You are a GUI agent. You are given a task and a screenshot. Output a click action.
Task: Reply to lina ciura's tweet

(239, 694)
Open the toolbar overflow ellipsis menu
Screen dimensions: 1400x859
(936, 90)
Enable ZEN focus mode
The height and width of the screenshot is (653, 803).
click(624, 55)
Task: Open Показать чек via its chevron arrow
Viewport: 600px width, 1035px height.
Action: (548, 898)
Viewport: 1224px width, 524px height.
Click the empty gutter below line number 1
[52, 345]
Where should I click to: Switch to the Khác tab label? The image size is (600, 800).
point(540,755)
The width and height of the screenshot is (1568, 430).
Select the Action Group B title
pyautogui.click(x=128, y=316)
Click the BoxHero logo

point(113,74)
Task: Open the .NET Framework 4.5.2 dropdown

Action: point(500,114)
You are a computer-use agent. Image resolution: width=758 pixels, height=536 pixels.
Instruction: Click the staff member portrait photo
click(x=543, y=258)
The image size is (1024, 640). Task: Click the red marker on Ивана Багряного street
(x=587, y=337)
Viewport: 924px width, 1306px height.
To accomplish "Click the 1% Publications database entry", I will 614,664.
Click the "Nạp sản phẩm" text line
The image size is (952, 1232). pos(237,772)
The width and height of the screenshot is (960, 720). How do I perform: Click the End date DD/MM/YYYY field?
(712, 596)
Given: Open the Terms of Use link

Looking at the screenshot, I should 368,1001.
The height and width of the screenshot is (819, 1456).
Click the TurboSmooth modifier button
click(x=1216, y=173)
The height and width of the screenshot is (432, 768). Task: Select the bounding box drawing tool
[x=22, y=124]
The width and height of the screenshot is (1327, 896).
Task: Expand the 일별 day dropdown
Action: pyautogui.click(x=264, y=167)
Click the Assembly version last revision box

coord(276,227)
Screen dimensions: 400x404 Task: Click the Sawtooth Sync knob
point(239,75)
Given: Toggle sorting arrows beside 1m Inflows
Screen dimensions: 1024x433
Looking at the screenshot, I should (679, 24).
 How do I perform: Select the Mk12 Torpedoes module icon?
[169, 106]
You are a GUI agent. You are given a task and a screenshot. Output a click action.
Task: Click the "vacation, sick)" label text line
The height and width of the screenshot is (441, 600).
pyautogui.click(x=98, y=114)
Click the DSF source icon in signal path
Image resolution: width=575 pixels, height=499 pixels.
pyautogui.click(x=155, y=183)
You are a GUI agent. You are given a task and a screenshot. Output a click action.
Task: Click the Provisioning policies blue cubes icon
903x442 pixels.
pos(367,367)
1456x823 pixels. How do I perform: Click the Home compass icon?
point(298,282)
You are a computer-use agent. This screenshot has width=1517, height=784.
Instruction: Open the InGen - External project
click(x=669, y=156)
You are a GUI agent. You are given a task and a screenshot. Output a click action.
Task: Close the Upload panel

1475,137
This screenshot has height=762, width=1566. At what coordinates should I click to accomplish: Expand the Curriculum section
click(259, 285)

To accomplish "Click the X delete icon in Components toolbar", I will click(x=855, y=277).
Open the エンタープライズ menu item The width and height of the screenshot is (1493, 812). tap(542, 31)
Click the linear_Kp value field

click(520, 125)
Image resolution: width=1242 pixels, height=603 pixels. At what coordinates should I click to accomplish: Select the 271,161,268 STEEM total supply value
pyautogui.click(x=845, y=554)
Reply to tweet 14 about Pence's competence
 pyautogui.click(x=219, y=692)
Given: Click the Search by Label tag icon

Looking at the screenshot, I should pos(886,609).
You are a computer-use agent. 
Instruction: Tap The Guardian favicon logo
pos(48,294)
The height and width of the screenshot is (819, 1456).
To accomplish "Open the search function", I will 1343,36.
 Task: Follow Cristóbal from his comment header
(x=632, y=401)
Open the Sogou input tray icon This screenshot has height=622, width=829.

*WHAT YOU WILL DO*
Reproduce all of the material above, word for word and from start to finish.

*ANSWER IN FULL*
You are a GUI agent. You are given a task and a screenshot. Output a click action.
Task: Reply to lina ciura's tweet

(239, 694)
Open the toolbar overflow ellipsis menu
Screen dimensions: 1400x859
(936, 90)
Enable ZEN focus mode
The height and width of the screenshot is (653, 803).
click(624, 55)
Task: Open Показать чек via its chevron arrow
Viewport: 600px width, 1035px height.
Action: (548, 898)
Viewport: 1224px width, 524px height.
Click the empty gutter below line number 1
[52, 345]
Where should I click to: Switch to the Khác tab label? The image size is (600, 800).
point(540,755)
The width and height of the screenshot is (1568, 430).
Select the Action Group B title
pyautogui.click(x=128, y=316)
Click the BoxHero logo

point(113,74)
Task: Open the .NET Framework 4.5.2 dropdown

Action: point(500,114)
You are a computer-use agent. Image resolution: width=758 pixels, height=536 pixels.
Instruction: Click the staff member portrait photo
click(x=543, y=258)
The image size is (1024, 640). Task: Click the red marker on Ивана Багряного street
(x=587, y=337)
Viewport: 924px width, 1306px height.
To accomplish "Click the 1% Publications database entry", I will 614,664.
Click the "Nạp sản phẩm" text line
The image size is (952, 1232). pos(237,772)
The width and height of the screenshot is (960, 720). How do I perform: Click the End date DD/MM/YYYY field?
(712, 596)
Given: Open the Terms of Use link

Looking at the screenshot, I should 368,1001.
The height and width of the screenshot is (819, 1456).
Click the TurboSmooth modifier button
click(x=1216, y=173)
The height and width of the screenshot is (432, 768). Task: Select the bounding box drawing tool
[x=22, y=124]
The width and height of the screenshot is (1327, 896).
Task: Expand the 일별 day dropdown
Action: pyautogui.click(x=264, y=167)
Click the Assembly version last revision box

coord(276,227)
Screen dimensions: 400x404 Task: Click the Sawtooth Sync knob
point(239,75)
Given: Toggle sorting arrows beside 1m Inflows
Screen dimensions: 1024x433
Looking at the screenshot, I should (679, 24).
 How do I perform: Select the Mk12 Torpedoes module icon?
[169, 106]
You are a GUI agent. You are given a task and a screenshot. Output a click action.
Task: Click the "vacation, sick)" label text line
The height and width of the screenshot is (441, 600).
pyautogui.click(x=98, y=114)
Click the DSF source icon in signal path
Image resolution: width=575 pixels, height=499 pixels.
pyautogui.click(x=155, y=183)
You are a GUI agent. You are given a task and a screenshot. Output a click action.
Task: Click the Provisioning policies blue cubes icon
903x442 pixels.
pos(367,367)
1456x823 pixels. How do I perform: Click the Home compass icon?
point(298,282)
You are a computer-use agent. This screenshot has width=1517, height=784.
Instruction: Open the InGen - External project
click(x=669, y=156)
You are a GUI agent. You are given a task and a screenshot. Output a click action.
Task: Close the Upload panel

1475,137
This screenshot has height=762, width=1566. At what coordinates should I click to accomplish: Expand the Curriculum section
click(259, 285)

To accomplish "Click the X delete icon in Components toolbar", I will click(x=855, y=277).
Open the エンタープライズ menu item The width and height of the screenshot is (1493, 812). tap(542, 31)
Click the linear_Kp value field

click(520, 125)
Image resolution: width=1242 pixels, height=603 pixels. At what coordinates should I click to accomplish: Select the 271,161,268 STEEM total supply value
pyautogui.click(x=845, y=554)
Reply to tweet 14 about Pence's competence
 pyautogui.click(x=219, y=692)
Given: Click the Search by Label tag icon

Looking at the screenshot, I should pos(886,609).
You are a computer-use agent. 
Instruction: Tap The Guardian favicon logo
pos(48,294)
The height and width of the screenshot is (819, 1456).
To accomplish "Open the search function", I will 1343,36.
 Task: Follow Cristóbal from his comment header
(x=632, y=401)
Open the Sogou input tray icon This screenshot has height=622, width=829.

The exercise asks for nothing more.